Solution chemistry in acid forest soils: Are the BC : Al ratios as critical as expected in Switzerland?

Abstract

AbstractThe molar ratio of base nutrient cations to total dissolved aluminum (BC : Altot) in the soil solution was measured at six forest sites in Switzerland in acid mineral soils to determine whether the ratio measured in the field was lower than the critical value of 1, as predicted by the mapping of exceedances of critical loads of acidity. The soil chemistry was then related to the soil solution composition to characterize the typical effective base saturation (BS) and BC : Al ratio in soil leading to critical BC : Altot in the soil solution. The median BC : Altot ratio in the soil solution never reached the critical value in the root zone at any sites for the whole observation period (1999–2002), suggesting that the BC : Altot ratios measured in the field might be higher than those modeled for the determination of critical loads of acidity. The gibbsite model usually applied for the calculation of critical loads was a poor predictor of the Al3+ activity at the study sites. A curvilinear pH‐pAl3+ relationship was found over the whole range of pH (3.8–6.5). Above a pH of 5.5, the slope of the pH‐pAl3+ relation was close to 3, suggesting equilibrium with Al(OH)3. It decreased to values smaller than 1.3 below a pH of 5.5, indicating complexation reactions with soil organic matter. The BS and the BC : Al ratios in the soils were significantly correlated to the BC : Altot ratios in the soil solution.

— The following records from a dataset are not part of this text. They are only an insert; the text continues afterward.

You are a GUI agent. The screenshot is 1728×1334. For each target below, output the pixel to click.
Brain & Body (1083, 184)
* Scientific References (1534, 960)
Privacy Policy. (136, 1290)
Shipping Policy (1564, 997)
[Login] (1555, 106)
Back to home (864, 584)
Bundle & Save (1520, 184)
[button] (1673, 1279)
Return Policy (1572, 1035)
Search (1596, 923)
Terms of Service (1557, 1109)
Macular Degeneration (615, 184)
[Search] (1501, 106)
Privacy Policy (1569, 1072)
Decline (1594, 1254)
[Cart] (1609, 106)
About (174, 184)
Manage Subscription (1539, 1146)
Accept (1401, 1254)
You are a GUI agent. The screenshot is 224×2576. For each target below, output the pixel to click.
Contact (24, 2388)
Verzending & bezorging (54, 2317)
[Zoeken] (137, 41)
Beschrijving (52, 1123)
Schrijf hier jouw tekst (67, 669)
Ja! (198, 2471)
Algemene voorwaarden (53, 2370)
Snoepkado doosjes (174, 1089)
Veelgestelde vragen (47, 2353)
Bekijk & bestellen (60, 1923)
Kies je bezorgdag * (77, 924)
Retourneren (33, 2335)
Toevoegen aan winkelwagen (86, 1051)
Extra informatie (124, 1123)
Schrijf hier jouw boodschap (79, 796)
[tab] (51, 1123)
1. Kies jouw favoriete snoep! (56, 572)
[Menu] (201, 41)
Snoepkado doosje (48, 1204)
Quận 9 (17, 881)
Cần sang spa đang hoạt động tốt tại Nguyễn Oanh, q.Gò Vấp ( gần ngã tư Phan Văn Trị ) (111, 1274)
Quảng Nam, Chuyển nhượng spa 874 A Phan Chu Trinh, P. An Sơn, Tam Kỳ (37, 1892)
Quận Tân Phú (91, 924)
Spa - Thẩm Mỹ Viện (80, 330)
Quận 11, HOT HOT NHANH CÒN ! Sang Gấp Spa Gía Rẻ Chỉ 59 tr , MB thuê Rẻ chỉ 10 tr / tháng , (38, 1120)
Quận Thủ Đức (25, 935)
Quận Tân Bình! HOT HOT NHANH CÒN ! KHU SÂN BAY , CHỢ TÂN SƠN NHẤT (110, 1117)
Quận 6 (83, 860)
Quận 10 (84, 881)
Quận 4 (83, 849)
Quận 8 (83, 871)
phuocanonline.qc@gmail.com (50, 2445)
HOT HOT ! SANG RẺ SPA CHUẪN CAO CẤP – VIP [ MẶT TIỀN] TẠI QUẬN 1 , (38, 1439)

The soil solutions with the lowest BC : Altot ratios (≤ 2) were typically found in mineral soils with a BS below 10 % and a BC : Al ratio in the soil lower than 0.2. In acid pseudogleyed horizons overlying a calcareous substrate, the soil solution chemistry was strongly influenced by the composition of the underlying soil layers. The soil solutions at 80 cm had pH values and BC : Altot ratios much higher than expected. This situation should be taken into account for the calculations of critical loads of acidity.